The task: Copy every line of the material below word for word, leaving out the pictures.

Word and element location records
#####

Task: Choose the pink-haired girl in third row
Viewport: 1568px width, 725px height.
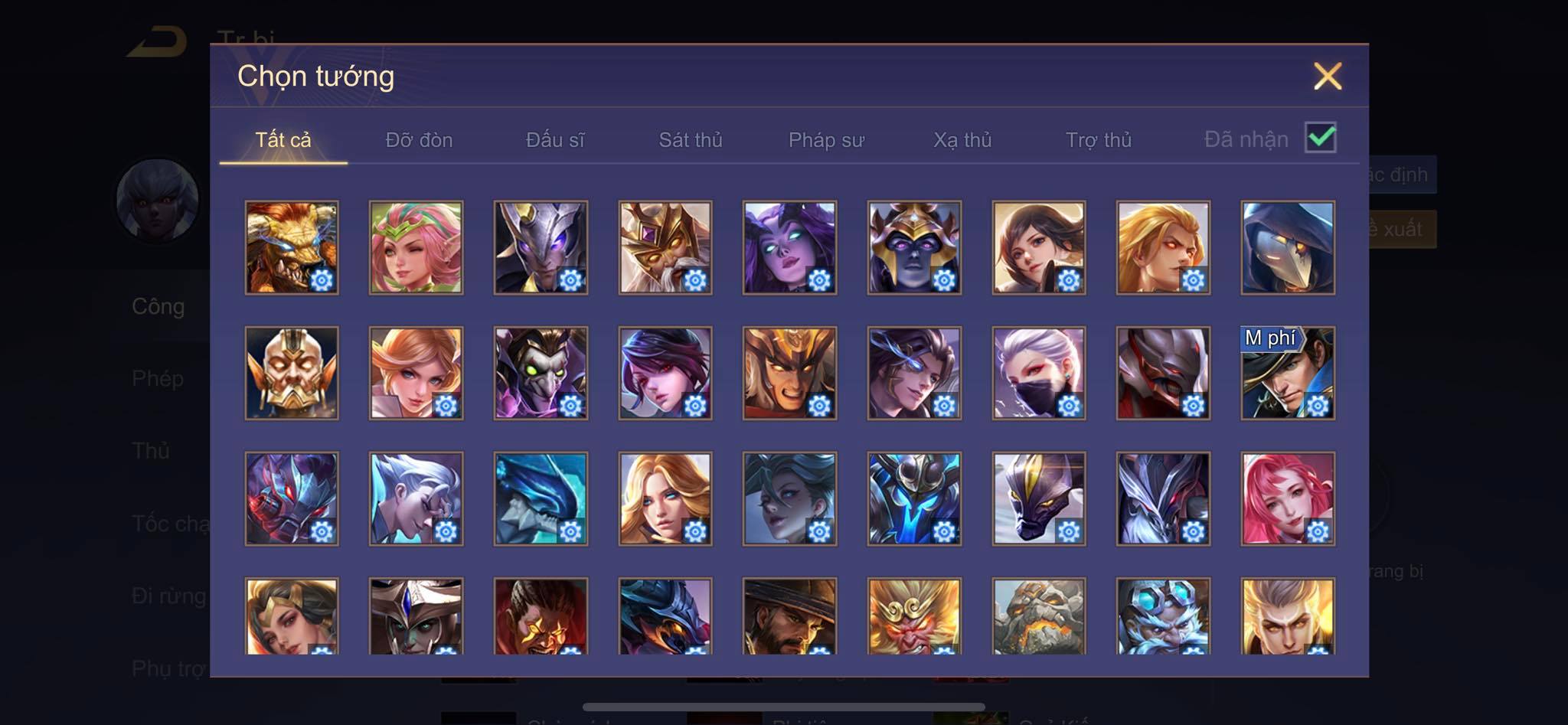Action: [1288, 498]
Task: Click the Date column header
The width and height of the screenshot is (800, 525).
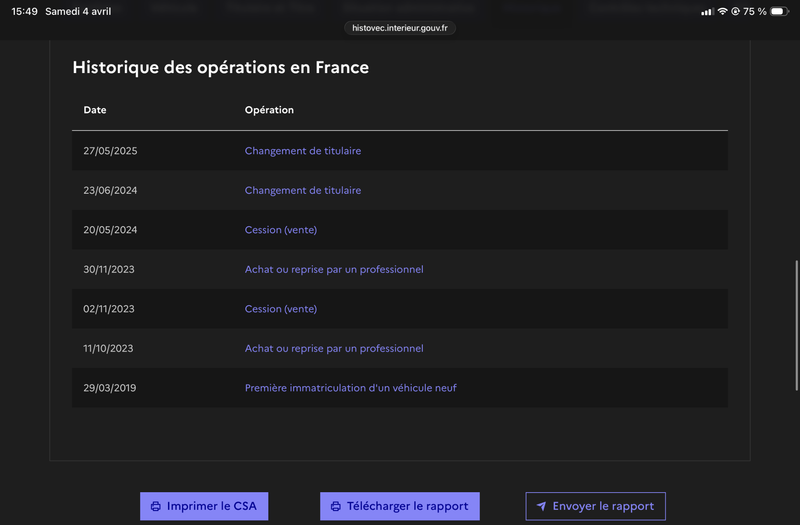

#####

The answer:
Task: Choose the pink-haired girl in third row
Viewport: 1568px width, 725px height.
Action: [1288, 498]
Task: Click the Date column header
The width and height of the screenshot is (800, 525).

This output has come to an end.